Many providers are concerned by the presence of angioedema and fear anaphylaxis, but Martin says that one is not indicative of the other. “According to the urticaria gurus, 37% of the patients who have urticaria also have angioedema, and 6% just have angioedema. That’s what’s been published,” he said. “In my experience, it’s not quite that high, not quite that common, but just keep in mind it doesn’t mean they’re going to stop breathing [or] won’t be able to swallow.”
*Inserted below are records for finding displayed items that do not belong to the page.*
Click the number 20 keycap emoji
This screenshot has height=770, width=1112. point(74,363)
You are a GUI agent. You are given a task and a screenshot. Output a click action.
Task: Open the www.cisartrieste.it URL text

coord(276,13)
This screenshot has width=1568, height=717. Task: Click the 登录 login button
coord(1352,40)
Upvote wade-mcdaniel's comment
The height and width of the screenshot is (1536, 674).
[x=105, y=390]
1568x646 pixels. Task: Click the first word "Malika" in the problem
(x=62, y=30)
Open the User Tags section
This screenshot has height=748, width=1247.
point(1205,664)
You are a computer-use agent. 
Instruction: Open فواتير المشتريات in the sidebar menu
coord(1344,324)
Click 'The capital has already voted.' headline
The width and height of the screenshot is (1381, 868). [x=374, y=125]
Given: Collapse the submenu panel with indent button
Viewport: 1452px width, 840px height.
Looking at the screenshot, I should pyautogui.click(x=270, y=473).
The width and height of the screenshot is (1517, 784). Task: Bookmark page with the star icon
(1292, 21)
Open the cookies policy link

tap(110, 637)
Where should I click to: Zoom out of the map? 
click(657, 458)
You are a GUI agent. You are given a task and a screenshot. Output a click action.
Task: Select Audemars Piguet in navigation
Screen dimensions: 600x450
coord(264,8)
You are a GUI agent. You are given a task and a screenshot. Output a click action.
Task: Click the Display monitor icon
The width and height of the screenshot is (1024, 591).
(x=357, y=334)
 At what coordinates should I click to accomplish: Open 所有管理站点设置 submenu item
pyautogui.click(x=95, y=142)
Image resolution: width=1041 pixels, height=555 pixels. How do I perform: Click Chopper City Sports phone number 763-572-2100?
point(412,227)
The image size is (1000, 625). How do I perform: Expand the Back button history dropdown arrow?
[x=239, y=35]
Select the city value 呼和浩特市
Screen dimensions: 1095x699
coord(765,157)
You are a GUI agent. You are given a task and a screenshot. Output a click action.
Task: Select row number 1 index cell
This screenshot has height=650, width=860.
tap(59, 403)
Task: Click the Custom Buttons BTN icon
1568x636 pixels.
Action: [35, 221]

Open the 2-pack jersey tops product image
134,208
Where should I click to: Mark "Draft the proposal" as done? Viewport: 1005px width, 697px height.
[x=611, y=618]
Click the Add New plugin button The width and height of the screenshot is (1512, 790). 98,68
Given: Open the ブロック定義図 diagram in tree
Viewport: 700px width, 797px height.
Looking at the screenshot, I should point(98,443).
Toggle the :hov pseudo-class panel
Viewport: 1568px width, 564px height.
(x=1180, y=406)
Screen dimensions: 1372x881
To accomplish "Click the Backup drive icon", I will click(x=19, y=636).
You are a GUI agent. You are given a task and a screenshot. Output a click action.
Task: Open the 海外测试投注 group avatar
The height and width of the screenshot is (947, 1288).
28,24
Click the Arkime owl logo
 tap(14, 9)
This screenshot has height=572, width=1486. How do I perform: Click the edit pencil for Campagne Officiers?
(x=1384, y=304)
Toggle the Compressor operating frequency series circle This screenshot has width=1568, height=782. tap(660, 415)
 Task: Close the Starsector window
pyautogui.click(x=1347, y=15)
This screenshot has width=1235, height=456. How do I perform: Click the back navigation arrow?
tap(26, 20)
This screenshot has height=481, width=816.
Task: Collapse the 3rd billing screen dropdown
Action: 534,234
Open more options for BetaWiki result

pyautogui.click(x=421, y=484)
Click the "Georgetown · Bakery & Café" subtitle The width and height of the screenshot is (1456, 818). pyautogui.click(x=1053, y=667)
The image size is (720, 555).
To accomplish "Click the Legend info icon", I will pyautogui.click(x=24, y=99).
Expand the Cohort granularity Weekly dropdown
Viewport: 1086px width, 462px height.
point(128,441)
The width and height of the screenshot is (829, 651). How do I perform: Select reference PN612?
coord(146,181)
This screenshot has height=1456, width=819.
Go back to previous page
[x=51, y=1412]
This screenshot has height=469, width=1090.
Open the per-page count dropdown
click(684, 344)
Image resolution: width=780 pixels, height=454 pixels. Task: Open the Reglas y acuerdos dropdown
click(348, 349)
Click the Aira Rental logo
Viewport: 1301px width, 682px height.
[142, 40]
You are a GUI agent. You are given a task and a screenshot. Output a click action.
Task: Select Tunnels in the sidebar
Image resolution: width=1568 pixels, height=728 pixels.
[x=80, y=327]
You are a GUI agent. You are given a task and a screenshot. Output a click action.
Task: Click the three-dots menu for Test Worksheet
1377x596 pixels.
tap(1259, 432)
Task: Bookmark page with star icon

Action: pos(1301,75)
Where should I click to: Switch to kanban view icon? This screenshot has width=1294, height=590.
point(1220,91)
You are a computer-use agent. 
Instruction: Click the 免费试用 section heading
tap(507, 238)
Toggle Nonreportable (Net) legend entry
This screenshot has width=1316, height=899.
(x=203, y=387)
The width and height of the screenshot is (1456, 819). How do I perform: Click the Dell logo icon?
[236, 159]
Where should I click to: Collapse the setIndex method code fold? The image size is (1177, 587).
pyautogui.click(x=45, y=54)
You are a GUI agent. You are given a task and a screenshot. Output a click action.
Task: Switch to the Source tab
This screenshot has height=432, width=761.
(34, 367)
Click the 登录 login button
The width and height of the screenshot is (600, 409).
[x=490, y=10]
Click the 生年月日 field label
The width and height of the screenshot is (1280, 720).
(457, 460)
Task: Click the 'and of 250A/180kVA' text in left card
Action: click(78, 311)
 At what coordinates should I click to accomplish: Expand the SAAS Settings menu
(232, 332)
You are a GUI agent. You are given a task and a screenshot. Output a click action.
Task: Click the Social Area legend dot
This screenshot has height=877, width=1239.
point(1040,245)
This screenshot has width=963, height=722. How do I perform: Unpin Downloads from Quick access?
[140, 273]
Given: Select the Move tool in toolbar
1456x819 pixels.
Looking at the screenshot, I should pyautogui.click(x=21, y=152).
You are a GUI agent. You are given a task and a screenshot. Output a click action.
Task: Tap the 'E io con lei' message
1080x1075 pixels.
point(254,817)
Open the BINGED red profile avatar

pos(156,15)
Omalizumab is a monoclonal antibody that was approved for CSU in 2014. Besides that, phase 3 trials of dupilumab and remibrutinib have concluded. The FDA requested additional scientific data on dupilumab for CSU, but Rosen and Martin believe it will ultimately receive approval. The drug significantly reduced both itch and the presence of hives in patients involved in the LIBERTY-CSU CUPID phase 3 trials.

Remibrutinib is another future option for CSU. This drug is an oral BTK inhibitor offered in pill form. The dosing is 25 mg twice a day, and it met all primary and secondary end points in the phase 3 REMIX trials.

Reference:

Rosen T, Martin G. New products and new therapies. Presented at: Maui Derm NP+PA Fall; September 15-18, 2024; Nashville, Tennessee.